#### DATA FOR THE TASK ####

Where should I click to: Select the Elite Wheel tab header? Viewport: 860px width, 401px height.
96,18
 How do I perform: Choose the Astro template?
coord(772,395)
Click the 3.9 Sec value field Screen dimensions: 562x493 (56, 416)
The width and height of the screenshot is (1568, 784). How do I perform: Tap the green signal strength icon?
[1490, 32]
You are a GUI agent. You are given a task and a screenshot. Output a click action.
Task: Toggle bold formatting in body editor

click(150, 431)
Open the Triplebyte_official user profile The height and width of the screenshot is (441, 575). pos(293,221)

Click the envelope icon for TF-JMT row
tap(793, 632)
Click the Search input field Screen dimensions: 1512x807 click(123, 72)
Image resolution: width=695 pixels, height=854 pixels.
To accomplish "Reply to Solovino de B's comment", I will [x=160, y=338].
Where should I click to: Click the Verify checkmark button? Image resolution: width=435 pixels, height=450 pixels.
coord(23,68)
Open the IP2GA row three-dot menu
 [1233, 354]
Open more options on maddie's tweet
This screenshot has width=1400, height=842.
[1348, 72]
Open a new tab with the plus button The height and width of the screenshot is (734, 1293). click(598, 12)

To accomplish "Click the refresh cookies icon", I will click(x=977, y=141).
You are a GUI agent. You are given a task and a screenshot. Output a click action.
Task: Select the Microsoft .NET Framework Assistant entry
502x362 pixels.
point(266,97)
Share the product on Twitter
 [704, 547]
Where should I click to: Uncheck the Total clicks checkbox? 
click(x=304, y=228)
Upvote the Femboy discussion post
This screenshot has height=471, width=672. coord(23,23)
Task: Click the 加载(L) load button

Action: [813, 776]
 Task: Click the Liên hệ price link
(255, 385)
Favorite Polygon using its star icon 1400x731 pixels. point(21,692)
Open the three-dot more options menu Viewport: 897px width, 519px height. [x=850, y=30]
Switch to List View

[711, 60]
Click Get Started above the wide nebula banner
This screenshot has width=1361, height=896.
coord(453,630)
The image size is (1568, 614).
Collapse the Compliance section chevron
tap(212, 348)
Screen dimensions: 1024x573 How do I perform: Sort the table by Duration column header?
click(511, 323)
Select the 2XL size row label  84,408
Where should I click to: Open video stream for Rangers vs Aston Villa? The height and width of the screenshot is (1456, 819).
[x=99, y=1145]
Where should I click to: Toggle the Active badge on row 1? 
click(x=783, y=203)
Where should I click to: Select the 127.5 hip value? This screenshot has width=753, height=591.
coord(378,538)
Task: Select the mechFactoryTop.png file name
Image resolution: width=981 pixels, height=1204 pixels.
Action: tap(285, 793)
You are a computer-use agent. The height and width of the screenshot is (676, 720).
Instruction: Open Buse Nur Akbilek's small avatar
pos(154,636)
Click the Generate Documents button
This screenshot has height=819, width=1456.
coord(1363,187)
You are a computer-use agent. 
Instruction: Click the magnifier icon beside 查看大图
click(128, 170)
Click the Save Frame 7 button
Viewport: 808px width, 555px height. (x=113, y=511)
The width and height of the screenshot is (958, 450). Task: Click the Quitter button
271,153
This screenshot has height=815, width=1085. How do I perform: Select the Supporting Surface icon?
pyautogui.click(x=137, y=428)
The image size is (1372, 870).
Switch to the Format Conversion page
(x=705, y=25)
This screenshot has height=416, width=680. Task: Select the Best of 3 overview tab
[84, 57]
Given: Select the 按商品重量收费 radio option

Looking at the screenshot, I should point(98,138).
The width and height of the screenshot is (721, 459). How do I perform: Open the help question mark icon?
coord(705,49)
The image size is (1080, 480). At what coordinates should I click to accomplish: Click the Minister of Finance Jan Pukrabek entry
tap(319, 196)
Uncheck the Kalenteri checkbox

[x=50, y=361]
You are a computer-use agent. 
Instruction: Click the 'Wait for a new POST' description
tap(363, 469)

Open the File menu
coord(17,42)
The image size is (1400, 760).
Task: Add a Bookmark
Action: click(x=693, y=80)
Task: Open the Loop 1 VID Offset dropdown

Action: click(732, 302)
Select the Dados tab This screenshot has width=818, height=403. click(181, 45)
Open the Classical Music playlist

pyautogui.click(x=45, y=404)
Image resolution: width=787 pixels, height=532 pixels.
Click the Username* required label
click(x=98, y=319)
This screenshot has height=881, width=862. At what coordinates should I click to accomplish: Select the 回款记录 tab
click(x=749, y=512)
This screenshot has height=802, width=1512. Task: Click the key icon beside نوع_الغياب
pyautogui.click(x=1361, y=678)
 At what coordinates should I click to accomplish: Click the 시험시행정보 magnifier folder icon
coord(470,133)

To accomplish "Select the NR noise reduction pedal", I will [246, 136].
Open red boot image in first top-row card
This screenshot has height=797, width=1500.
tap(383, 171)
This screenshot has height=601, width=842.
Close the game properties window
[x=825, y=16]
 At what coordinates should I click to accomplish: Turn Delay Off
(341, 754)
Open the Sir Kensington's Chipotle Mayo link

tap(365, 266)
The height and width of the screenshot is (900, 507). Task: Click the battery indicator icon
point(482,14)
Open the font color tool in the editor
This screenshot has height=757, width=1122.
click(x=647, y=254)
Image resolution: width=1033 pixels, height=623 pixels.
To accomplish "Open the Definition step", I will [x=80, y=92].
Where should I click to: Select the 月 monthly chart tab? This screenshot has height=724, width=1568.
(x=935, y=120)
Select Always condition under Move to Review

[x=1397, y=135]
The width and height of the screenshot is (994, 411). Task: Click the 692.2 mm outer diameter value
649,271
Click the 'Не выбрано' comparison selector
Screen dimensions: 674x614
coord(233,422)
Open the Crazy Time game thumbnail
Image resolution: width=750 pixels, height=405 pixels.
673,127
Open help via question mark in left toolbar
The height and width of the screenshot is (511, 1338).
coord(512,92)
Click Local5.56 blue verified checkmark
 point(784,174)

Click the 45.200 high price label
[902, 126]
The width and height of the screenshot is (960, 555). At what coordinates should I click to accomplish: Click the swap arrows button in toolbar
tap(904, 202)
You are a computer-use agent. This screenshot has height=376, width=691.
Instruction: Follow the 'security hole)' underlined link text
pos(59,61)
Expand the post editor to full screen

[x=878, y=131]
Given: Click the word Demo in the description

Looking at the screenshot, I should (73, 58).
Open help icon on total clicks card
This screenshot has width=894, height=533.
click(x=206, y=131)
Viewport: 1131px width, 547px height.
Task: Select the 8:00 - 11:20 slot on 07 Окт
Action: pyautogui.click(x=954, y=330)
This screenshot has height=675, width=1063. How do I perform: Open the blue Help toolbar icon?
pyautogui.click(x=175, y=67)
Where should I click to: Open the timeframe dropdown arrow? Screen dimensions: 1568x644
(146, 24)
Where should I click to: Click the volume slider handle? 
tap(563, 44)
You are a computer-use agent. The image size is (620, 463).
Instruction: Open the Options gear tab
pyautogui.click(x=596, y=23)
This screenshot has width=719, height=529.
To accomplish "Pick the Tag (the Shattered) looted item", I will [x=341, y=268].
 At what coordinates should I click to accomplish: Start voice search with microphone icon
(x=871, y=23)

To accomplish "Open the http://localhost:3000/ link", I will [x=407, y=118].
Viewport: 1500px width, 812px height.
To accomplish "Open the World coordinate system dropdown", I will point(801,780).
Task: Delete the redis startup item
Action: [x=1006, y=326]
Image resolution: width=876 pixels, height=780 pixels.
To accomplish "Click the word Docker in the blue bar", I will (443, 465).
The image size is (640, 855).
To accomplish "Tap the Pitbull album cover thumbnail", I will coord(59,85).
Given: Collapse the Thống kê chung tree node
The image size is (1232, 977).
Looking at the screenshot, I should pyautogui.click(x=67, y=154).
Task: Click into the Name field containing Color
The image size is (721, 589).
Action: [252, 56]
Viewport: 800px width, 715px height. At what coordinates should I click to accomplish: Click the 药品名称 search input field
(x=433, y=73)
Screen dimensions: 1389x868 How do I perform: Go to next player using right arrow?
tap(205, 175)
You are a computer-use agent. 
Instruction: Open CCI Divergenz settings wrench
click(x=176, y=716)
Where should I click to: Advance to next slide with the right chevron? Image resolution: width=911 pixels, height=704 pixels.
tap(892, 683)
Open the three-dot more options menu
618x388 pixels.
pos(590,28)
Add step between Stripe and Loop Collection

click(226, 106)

####

Reproduce, word for word and in full, only the lines above that start at the line with "Where should I click to: Select the 127.5" and run through the line with "Click the Generate Documents button", both ends included.

ANSWER AREA —
Where should I click to: Select the 127.5 hip value? This screenshot has width=753, height=591.
coord(378,538)
Task: Select the mechFactoryTop.png file name
Image resolution: width=981 pixels, height=1204 pixels.
Action: tap(285, 793)
You are a computer-use agent. The height and width of the screenshot is (676, 720).
Instruction: Open Buse Nur Akbilek's small avatar
pos(154,636)
Click the Generate Documents button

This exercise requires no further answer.